Right. What's the difference between "most recent articles" and "most recently-updated articles"? We'd argue that the difference is that the latter is guaranteed not to include articles that have not been updated since originally published. That might not be immediately obvious to someone taking a quick read through this comment from 4 February which attempts to lay everything out.

We just felt the need to restate that for the record, as we'd just done a quick implementation of a "most recent articles" list that was really a "most *recently-updated articles" list. Almost identical logic, so it's not like we throw anything away… :grinning:

jdickey commented 8 years ago

Considering the list from the comment linked immediately above,

[x] Most recently-updated articles Second in the original list; first to have an initial implementation. We stress the phrase initial implementation since the code that exists as of Commit ee89cba (see here and here) simply sorts all Articles by the updated_at timestamp without filtering out those Articles without updates (and whose created_at and updated_at timestamps are therefore identical)
[x] Most recent articles This simply sorts all Articles by created_at timestamp, in reverse order (most recent first). Trivial; up next as we write this;
[x] "Hot topics" tag cloud A "tag cloud" is a presentation of tags or other textual short data items with size corresponding (usually) to occurrence in the source corpus. The upcoming SummariseContent#keywords_by_frequency method will read the keywords assigned to each article, maintaining a list of keywords with counts (independent of what Articles those keywords are associated with), which will then be sorted and returned.

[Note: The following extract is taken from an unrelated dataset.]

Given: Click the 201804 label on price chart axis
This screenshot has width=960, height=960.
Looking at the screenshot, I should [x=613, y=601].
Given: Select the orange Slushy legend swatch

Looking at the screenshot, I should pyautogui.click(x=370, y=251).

These tasks need data beyond what is provided by the prolog_core Gem as of release 0.4. We don't think that scoring/ranking should be a part of prolog_core, but a separate component/Gem that depends on prolog_core. We're generally willing to be persuaded otherwise, however.

Top Articles orders published Articles by their CoRank or equivalent. Further definition of this is required, and may necessitate having this data item deferred until after Meldd 0.5 launches.
Top Authors similarly orders a list of authors of published Articles by decreasing CoRank score. While this is clear in concept, CoRank itself may not be fully designed and implemented in time for Meldd 0.5 and thus is also a candidate for deferral.
Rising Stars presents a ranking of authors of published Articles in descending order of increase in their CoRank over a fixed period of time. As with the two earlier features, this is unlikely to make it into Meldd 0.5.

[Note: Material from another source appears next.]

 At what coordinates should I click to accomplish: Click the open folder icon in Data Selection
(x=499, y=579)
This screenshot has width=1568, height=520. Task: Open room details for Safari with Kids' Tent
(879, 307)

Questions? Objections? Discussion and PRs welcome. :grinning:

mitpaladin commented 8 years ago

:P I would argue we don't need tag cloud sorting for 0.5 either, just provide "Most recently-updated articles" as default and "Most recent articles" to show how different sorting could be done

jdickey commented 8 years ago

As of Commit 81c5baa, we now have all the pieces we're going to have in the current whack at SummariseContent, but there's an inconsistency: we return a list of articles from #call, and there are separate methods for keywords by frequency, most recent articles, and most recently-updated articles. Either we should rename #call to #list_articles, or rework #call to return a Hash of all four lists. We'd argue for the latter, especially considering that what's currently done in #call is a prerequisite for any of the other lists.

Coming up shortly; the big time sink today was automating the rebuild-article-fixture-data rebuild process.